:: GIVEN TEXT ::
::::::

A good replacement tech usually gets piggy-backed on the tech it's going to replace.

That is, a reliable tool that translates 99% of normal SQL into readable Edge SQL, and vice versa, would help adoption a lot.

Remember how new JavaScript features became mainstream though transpiling, long before native implementations.

numbsafari · on May 9, 2019

Agreed. I think this is one reason that Looker's LookML has been successful. Not that it's entirely what I'd want out of a "SQL replacement", but it's an enhancement that "compiles" down to SQL rather than looking to replace it. Plus, you can always go direct to SQL, in case you need to take advantage of some specific feature or complexity that their language doesn't address itself.

eanzenberg · on May 9, 2019

No it won't, because you add immense friction for no added features.

nine_k · on May 9, 2019

Composability is quite a feature for me.

ben_jones · on May 9, 2019

I accidentally built an in-memory database that now lives prominently in our production stack. It works great, its incredibly performant, the codebase is relatively simple (it makes heavy use of code-generation), it will scale very well - but not a day goes by I don't think what if I had just taken the time to adapt an existing solution to the problem set.

::::::

:: THE DATA ::
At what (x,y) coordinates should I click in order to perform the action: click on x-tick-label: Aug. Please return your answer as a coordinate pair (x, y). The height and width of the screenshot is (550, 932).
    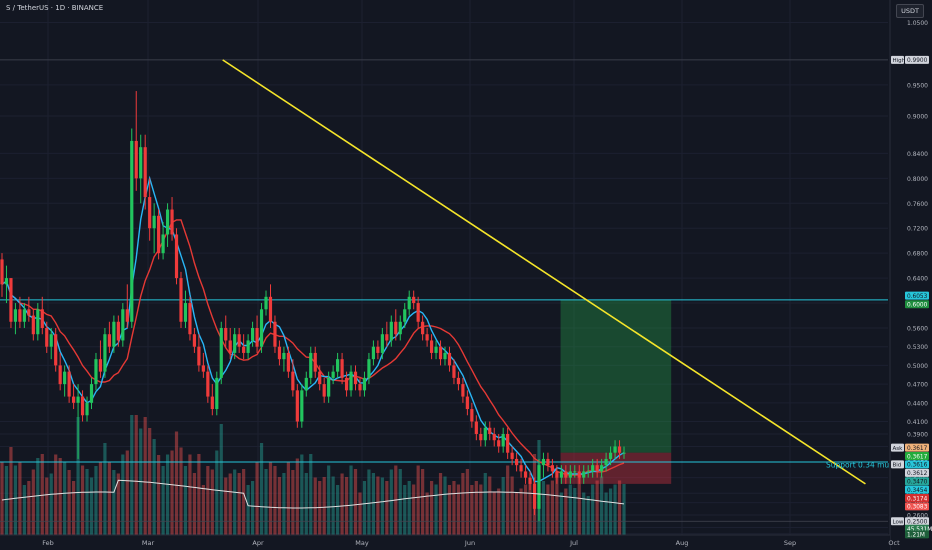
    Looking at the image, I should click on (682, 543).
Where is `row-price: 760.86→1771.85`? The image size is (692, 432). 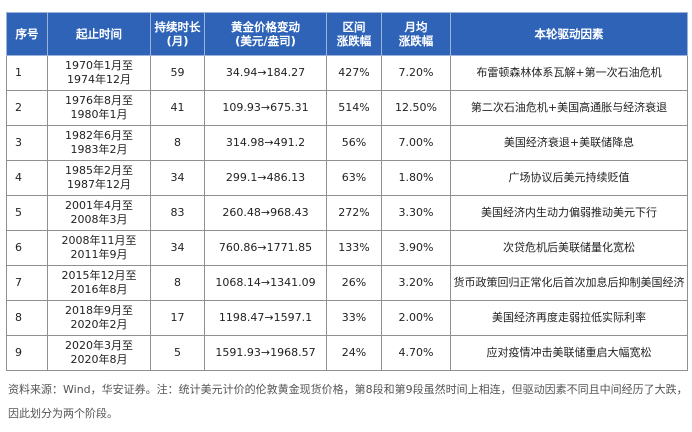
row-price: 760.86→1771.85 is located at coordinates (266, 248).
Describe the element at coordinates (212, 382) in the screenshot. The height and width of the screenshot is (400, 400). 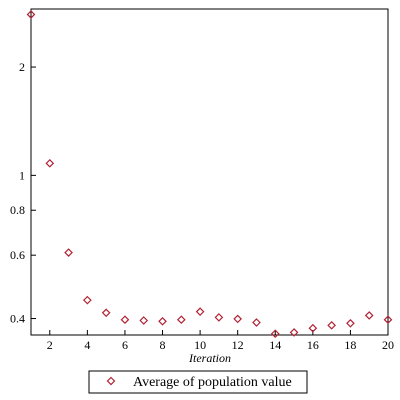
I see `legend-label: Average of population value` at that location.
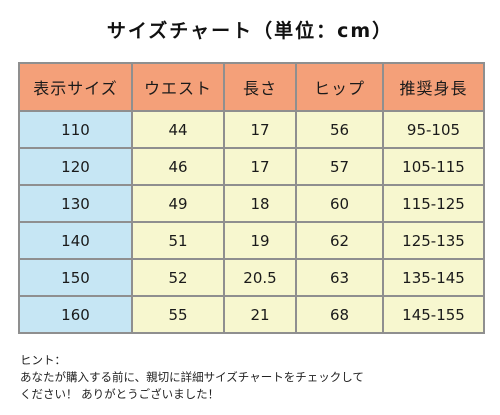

::::::

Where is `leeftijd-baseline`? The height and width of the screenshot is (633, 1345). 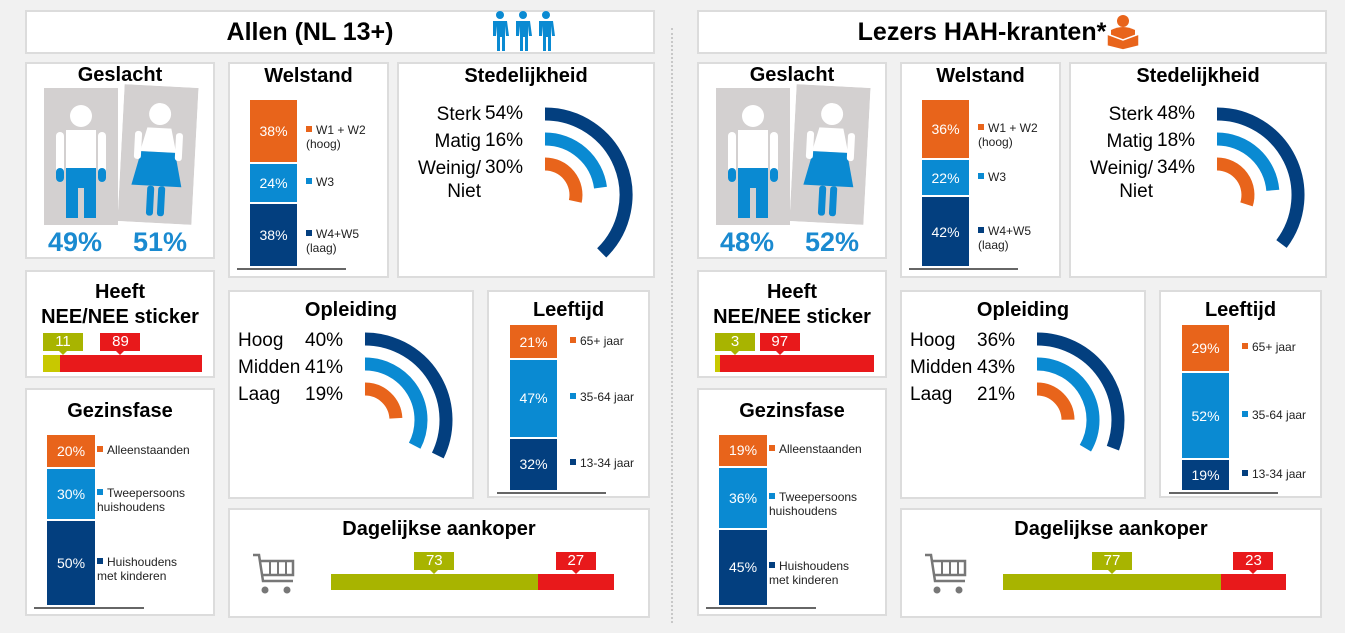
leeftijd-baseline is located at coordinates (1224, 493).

::::::

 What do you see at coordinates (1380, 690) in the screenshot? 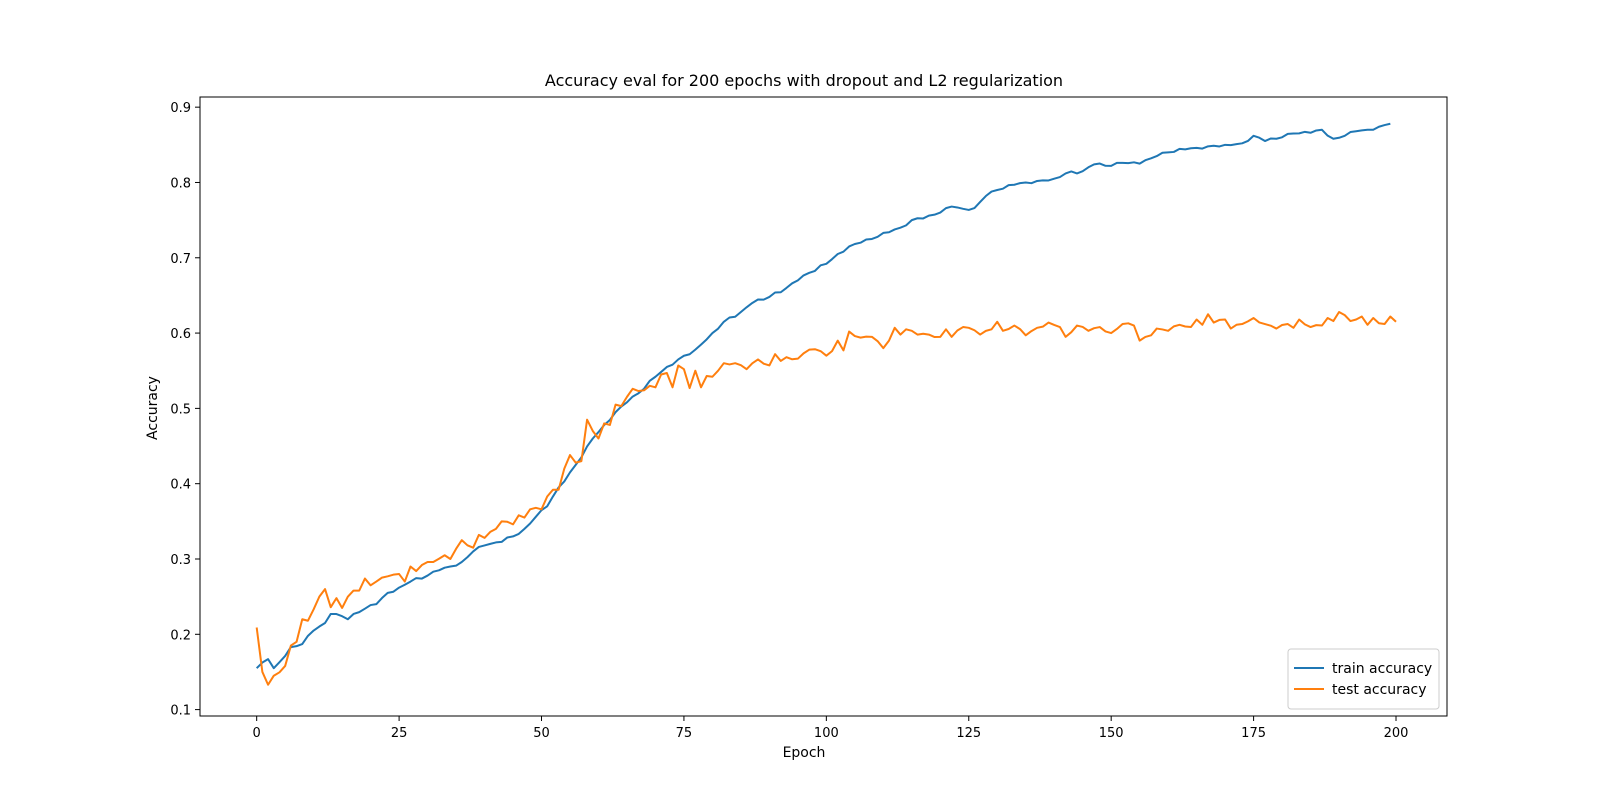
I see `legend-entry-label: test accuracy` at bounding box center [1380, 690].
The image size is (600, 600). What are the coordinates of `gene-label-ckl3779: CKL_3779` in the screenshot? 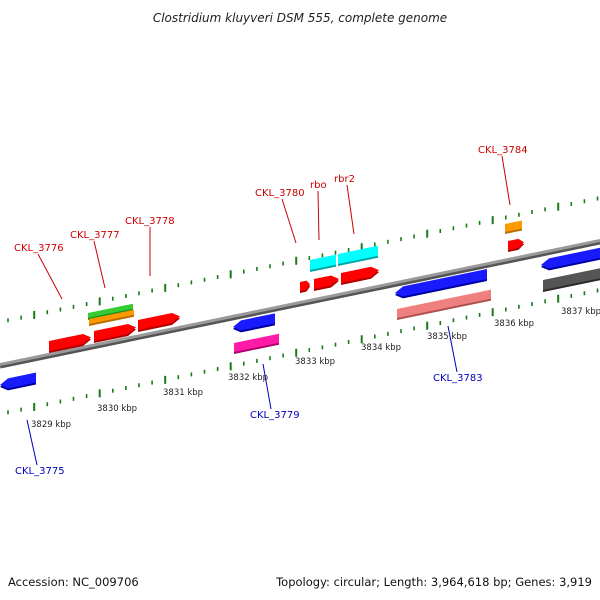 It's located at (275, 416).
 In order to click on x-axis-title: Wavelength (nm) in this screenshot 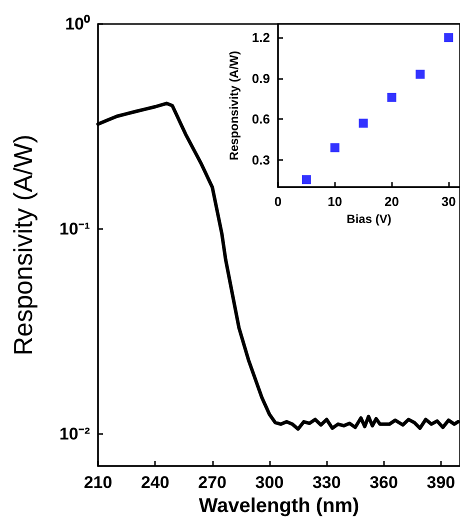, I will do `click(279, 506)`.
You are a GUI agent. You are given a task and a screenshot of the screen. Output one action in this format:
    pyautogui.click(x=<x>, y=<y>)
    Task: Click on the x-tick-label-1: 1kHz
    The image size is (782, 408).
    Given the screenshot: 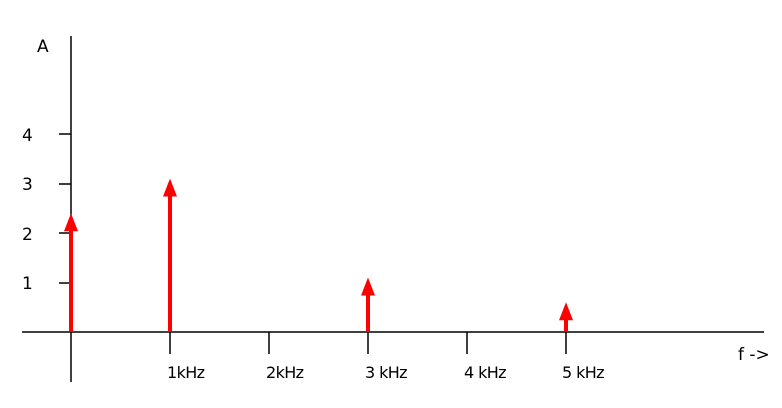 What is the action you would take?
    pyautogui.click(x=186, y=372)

::::::

:: TASK INSTRUCTIONS ::
1. Print from the listing the part that opens with the line containing "You are a GUI" and closes with the line containing "The image size is (782, 408).", keeping both of those lines.
2. Proceed with the forum thread on replacing SQL, picking up after its last sentence.

:: ANSWERS BY ITEM NUMBER ::
1.
You are a GUI agent. You are given a task and a screenshot of the screen. Output one action in this format:
    pyautogui.click(x=<x>, y=<y>)
    Task: Click on the x-tick-label-1: 1kHz
    The image size is (782, 408).

2.
There are just so many free things you get with SQL and established RDBMS that deeply impact application features, quality, stability, operations, and much, much, more. I've had to write a custom mongo-db like interface for querying, as well as a fair number of hacky bits to effectively cover the surface area of SQL in an inferior way.

I've learned tremendously, but I just wish people don't follow in my exact footsteps because that's probably wasted time.

pstuart · on May 9, 2019

SQLite is a wonderful tool for such a scenario.

dman · on May 9, 2019

As someone who landed up doing what you did, I also had days where I felt what you have described here. On the other hand by going custom you can usually exploit some understanding you have of your problem to great effect.

ericb · on May 9, 2019

The middlebrow dismissal strikes again!

Why is it so hard to imagine something displacing SQL? A simpler, more predictable syntax seems perfectly plausible--it could ship alongside SQL. Do we have StockHolm Syndrome?

The negativity is surprising and at the same time predictable.

hobs · on May 9, 2019

Because of the decades of things not displacing it - when someone suggests "oh we'll just do it simpler" they often are not seeing the forest for the trees.

Simpler languages have been shipped dozens if not hundreds of times, and they generally tend towards expressing the things they missed or not giving enough functionality for the things they missed.

I am not saying its impossible, but you're going to have to do a lot more than hand waving to justify the reverse position.

chuckgreenman · on May 9, 2019

It's sort of like the mouse trap problem. Mouse traps and SQL are already incredibly simple and incredible effective, that's why you don't see a reinvented mouse trap at home depot and why SQL remains unseated despite many efforts to replace it.

perl4ever · on May 9, 2019

"that's why you don't see a reinvented mouse trap at home depot"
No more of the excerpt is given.